Over the recent years, the explosive growth of digital technologies allowed to implement disruptive business models driven by data collection and processing. In particular, the Internet of Things (IoT) opens unprecedented opportunities for consumers (smart society), organisations/companies (industry 4.0/ smart factories) and governments (smart nations).

However, as every adoption of new technologies involves some risks, security attacks are amongst the most severe challenges for IoT: only in 2021, the inflicted damages have been valued $6 trillion globally and 1,097 organizations were hit by ransomware attacks. Secure IoT is generally enabled by the physical unclonable function (PUF), namely a hardware function which is embedded in the chip and capable of generating a random, unique response to a given challenge. Improvements in attack methods over the years have recently moved the field of PUFs from the conventional, silicon-based CMOS technology, toward emerging non-volatile memories (NVMs). The latter allows for high density, low cost, highly scalable PUF with the capability of reconfiguration. Currently a truly tamper-resistant and reliable weak PUF leveraging stochastic switching of NVMs for secure IoT is still missing and highly requested by the market.

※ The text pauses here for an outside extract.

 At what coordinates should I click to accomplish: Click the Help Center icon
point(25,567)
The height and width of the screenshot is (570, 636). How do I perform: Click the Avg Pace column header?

Within the ERC-COG project RESCUE (2015-2020), a novel method for true random number generation (TRNG) based on NVMs was developed and patented. The TRNG scheme allows for iPUF (invisible PUF), namely a digital, highly reliable PUF, which is 100% robust to physical attacks.

The SHANNON – Secure Hardware with AdvaNced NONvolatile memories project aims to develop a new type of encryption circuit based on the concept of physical unclonable function (PUF). The encryption keys are generated by random memory states that are completely invisible to an external, thanks to the algorithm that was developed and patented in the RESCUE project.

Researchers will address the technical and commercial feasibility of an invisible PUF, validating the concept with embedded non-volatile memories and elevating its technology readiness level via experimental tests and simulations. A truly tamper-resistant PUF could find use in IoT applications with high-security requirements.